Getting started

This guide will instruct you through:

Creating an API token needed for pipelines to authenticate with your data catalog.
Creating your first pipeline with a simple ecommerce schema that writes to an Apache Iceberg ↗ table managed by R2 Data Catalog.
Sending sample ecommerce data via HTTP endpoint.
Validating data in your bucket and querying it with R2 SQL.

Prerequisites

Sign up for a Cloudflare account ↗.
Install Node.js ↗.

Node.js version manager

Use a Node version manager like Volta ↗ or nvm ↗ to avoid permission issues and change Node.js versions. Wrangler, discussed later in this guide, requires a Node version of 16.17.0 or later.

1. Create an API token

Pipelines must authenticate to R2 Data Catalog with an R2 API token that has catalog and R2 permissions.

In the Cloudflare dashboard, go to the R2 object storage page.
Go to Overview
Select Manage API tokens.
Select Create Account API token.
Give your API token a name.
Under Permissions, select the Admin Read & Write permission.
Select Create Account API Token.
Note the Token value.

First, create a schema file that defines your ecommerce data structure:

Create schema.json:

{
  "fields": [
    {
      "name": "user_id",
      "type": "string",
      "required": true
    },
    {
      "name": "event_type",
      "type": "string",
      "required": true
    },
    {
      "name": "product_id",
      "type": "string",
      "required": false
    },
    {
      "name": "amount",
      "type": "float64",
      "required": false
    }
  ]
}

Use the interactive setup to create a pipeline that writes to R2 Data Catalog:

npx wrangler pipelines setup

Follow the prompts:

Pipeline name: Enter ecommerce
Stream configuration:
- Enable HTTP endpoint: yes
- Require authentication: no (for simplicity)
- Configure custom CORS origins: no
- Schema definition: Load from file
- Schema file path: schema.json (or your file path)
Sink configuration:
- Destination type: Data Catalog (Iceberg)
- Setup mode: Simple (recommended defaults)
- R2 bucket name: pipelines-tutorial (created automatically if it does not exist)
- Table name: ecommerce
- Catalog API token: Enter your token from step 1
Review: Confirm the summary and select Create resources
SQL transformation: Choose Simple ingestion (SELECT * FROM stream)

Advanced mode options

If you select Advanced instead of Simple during sink configuration, you can customize the following additional options:

Format: Output file format (for example, Parquet)
Compression: Compression algorithm (for example, zstd)
Rolling policy: File size threshold (minimum 5 MB) and time interval (minimum 10 seconds) for creating new files
Credentials: Choose between automatic credential generation or manually entering R2 credentials
Namespace: Data Catalog namespace (defaults to default)

◆ SOURCE MATERIAL:
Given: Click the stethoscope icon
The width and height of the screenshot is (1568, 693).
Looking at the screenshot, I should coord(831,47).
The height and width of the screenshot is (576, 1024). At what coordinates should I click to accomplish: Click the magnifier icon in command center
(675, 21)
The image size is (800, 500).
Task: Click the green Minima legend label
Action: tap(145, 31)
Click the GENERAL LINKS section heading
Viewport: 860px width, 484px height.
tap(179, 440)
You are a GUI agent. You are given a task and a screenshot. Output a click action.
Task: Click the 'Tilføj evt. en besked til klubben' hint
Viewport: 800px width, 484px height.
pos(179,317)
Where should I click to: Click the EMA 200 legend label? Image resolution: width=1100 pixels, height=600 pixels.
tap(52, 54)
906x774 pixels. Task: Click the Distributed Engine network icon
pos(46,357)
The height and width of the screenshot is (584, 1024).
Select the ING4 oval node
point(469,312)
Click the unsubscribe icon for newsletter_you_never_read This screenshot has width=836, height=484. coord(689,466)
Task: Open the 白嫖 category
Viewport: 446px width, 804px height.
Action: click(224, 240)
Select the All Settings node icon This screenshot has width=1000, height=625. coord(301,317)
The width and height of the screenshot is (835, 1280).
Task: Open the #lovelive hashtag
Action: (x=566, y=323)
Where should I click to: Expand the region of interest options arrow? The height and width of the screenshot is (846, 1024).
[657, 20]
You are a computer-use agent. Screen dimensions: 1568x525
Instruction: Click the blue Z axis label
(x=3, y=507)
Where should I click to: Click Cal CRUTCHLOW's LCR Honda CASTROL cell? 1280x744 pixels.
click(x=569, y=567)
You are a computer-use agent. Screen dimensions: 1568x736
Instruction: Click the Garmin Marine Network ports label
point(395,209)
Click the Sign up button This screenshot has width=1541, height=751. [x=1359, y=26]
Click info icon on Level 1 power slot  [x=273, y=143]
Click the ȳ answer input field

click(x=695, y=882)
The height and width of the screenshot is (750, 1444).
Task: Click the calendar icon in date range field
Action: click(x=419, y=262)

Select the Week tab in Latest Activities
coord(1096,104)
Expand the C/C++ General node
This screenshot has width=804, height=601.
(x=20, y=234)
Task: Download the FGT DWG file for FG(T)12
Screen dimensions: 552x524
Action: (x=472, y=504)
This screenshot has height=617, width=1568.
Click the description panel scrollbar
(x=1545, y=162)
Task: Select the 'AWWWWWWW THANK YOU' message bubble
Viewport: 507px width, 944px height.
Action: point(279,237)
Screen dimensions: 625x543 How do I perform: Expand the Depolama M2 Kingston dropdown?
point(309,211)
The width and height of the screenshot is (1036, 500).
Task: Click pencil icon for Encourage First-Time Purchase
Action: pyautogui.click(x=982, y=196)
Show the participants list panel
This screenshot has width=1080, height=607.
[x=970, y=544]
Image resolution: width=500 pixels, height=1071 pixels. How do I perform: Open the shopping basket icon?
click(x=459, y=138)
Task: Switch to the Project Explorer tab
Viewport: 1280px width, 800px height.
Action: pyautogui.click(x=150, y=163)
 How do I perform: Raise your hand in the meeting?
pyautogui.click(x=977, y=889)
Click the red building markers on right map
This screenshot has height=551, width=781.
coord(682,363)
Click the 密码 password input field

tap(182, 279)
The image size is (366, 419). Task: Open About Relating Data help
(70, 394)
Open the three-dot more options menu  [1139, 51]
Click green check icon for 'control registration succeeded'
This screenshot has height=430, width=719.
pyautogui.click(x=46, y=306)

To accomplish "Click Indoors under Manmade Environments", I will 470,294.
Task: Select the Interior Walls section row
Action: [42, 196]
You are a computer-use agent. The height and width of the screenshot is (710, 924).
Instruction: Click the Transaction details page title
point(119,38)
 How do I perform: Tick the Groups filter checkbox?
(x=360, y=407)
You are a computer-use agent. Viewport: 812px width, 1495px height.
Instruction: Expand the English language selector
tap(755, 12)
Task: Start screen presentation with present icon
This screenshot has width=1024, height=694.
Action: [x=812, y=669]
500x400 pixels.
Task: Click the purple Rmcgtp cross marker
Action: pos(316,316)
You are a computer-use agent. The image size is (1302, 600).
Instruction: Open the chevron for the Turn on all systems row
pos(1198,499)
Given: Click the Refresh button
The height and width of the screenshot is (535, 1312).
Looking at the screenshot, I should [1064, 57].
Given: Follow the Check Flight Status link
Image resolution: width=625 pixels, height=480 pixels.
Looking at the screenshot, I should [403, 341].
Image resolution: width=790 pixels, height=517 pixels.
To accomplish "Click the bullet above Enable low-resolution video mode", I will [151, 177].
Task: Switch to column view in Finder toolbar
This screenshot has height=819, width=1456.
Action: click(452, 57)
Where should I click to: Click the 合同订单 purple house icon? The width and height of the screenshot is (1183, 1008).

◆ OBJECTIVE 1: Quote the pipelines setup guide word for word, from "Sign up for" to "object storage page.".
◆ OBJECTIVE 2: Please print the lines of the listing from the line with "Task: Switch to column view in Finder toolbar" through the last line of the listing, reproducing them exactly.
The guide and the listing have nothing to do with each other.

◆ TASK ANSWER 1:
Sign up for a Cloudflare account ↗.
Install Node.js ↗.

Node.js version manager

Use a Node version manager like Volta ↗ or nvm ↗ to avoid permission issues and change Node.js versions. Wrangler, discussed later in this guide, requires a Node version of 16.17.0 or later.

1. Create an API token

Pipelines must authenticate to R2 Data Catalog with an R2 API token that has catalog and R2 permissions.

In the Cloudflare dashboard, go to the R2 object storage page.

◆ TASK ANSWER 2:
Task: Switch to column view in Finder toolbar
This screenshot has height=819, width=1456.
Action: click(452, 57)
Where should I click to: Click the 合同订单 purple house icon? The width and height of the screenshot is (1183, 1008).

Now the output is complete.